Compliance with MegaETH Execution Model: We ensure that our protocol plays nicely within MegaETH’s consensus and execution rules:

  • Avoid excessive state bloat: The order book could theoretically hold many orders (each an entry in storage). We will periodically clean up expired or far-off orders and perhaps charge a small gas deposit for placing orders that is refunded when the order is removed, to discourage spam. MegaETH likely has generous block gas limits, but we still economize on data structures.

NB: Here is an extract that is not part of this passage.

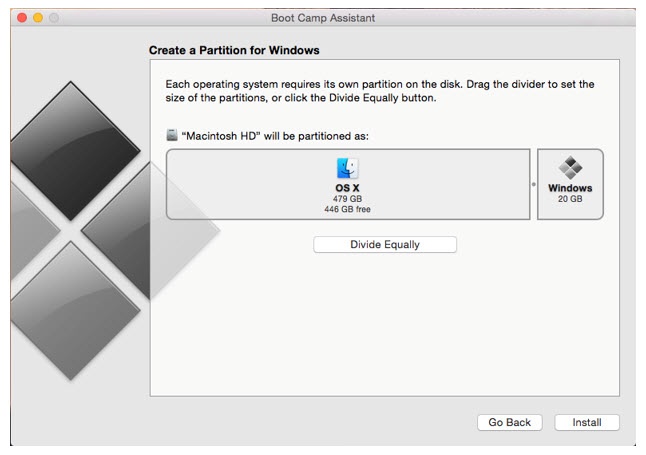This screenshot has height=455, width=646.
Task: Click the 446 GB free text
Action: tap(347, 209)
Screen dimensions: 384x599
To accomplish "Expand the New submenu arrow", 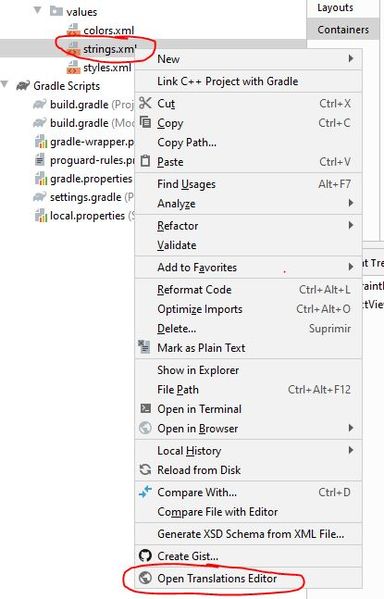I will click(351, 58).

  • MEV and Front-running: Because everything is on-chain, order flow could be susceptible to MEV bots trying to sandwich trades. MegaETH’s high speed reduces the window for this, but we also consider using batch auction methods (all trades in a block share one pricing tick) to mitigate sandwich attacks. Additionally, the inverted role mechanism (makers responding to takers) inherently makes traditional sandwiches harder, since the taker’s order isn’t public until it’s executed, giving no time for a third-party to insert themselves in between.

  • Validator Incentives: If MegaETH validators see the mempool, they might try to pick off large orders. We can mitigate by encrypting order details (using commit-reveal for limit orders: user commits a hash of order, reveals in a subsequent tx) if needed. However, commit-reveal might add latency; given our reliance on speed, we might only use this for very large orders or for stop orders, etc.

Scenario: Oracle Price Rapid Change: Suppose a sudden large price drop in stETH spot by 20%. The Chainlink oracle updates after 1 minute with the new price, but our on-chain TWAP might lag 5 minutes. To protect the system in that 1 minute:

  • We might have a failsafe to pause new longs on stETH-PERP if the on-chain price has dropped more than, say, 10% without a corresponding oracle update. Shorts can still open (since that helps push price down toward oracle expectation) but longs are restricted (to avoid someone entering long at a stale high price index and then the index updates low causing immediate underwater position).

  • Liquidations would use whichever price is more current. Perhaps use the lowest of (current AMM price, last trade price, oracle price) for liquidation checks to be safe.

  • Once oracle updates, the index realigns, funding will spike (shorts owe longs since perp likely went below index in the interim or vice versa) and the system rebalances.

Stress Testing: We simulate extreme conditions: high volatility, large position liquidation cascades, oracle failure, etc., to ensure the combination of the above mitigations are sufficient. For instance:

  • Black Thursday scenario: 50% market crash in minutes. Our circuit breakers halt trading momentarily, insurance fund and liquidators handle positions, and any shortfall is covered by backstop without collapsing the system.

  • Yield spike scenario: Underlying yield (say a cToken interest rate) suddenly spikes from 5% to 30% (could happen if Compound rates change). Our interest rate $r_{base}$ gets updated (perhaps through governance or automatic feed). This would make funding highly positive for longs (longs pay much more). We cap the rate change per interval to not shock users (maybe gradually increase it or announce it). And ensure UI communicates these changes.

Comparison to Prior Models: Unlike purely vAMM-based perps (Perp v1) which suffered when long-short imbalance grew and had to pay out of the insurance fund, our hybrid model avoids the protocol bearing funding costs – funding is strictly exchange between traders (longs and shorts) or mitigated by external liquidity. The AMM liquidity is balanced by order book liquidity, greatly reducing the chance of the protocol itself owing money to traders. Drift v1’s failure with LUNA crash (bad debt due to imbalance) is addressed by having the order book and JIT makers step in, plus robust liquidation logic to not allow unbounded bad debt. Essentially, multiple lines of defense (makers, funding, liquidations, insurance) ensure stability.

Finally, governance and upgrades: Because MegaETH is new and this design is complex, we likely launch under timelocked upgradeable contracts or controlled by a multisig initially, to allow quick patches if necessary. Over time, as the system proves robust, we transition to full on-chain governance with decentralized control of parameters.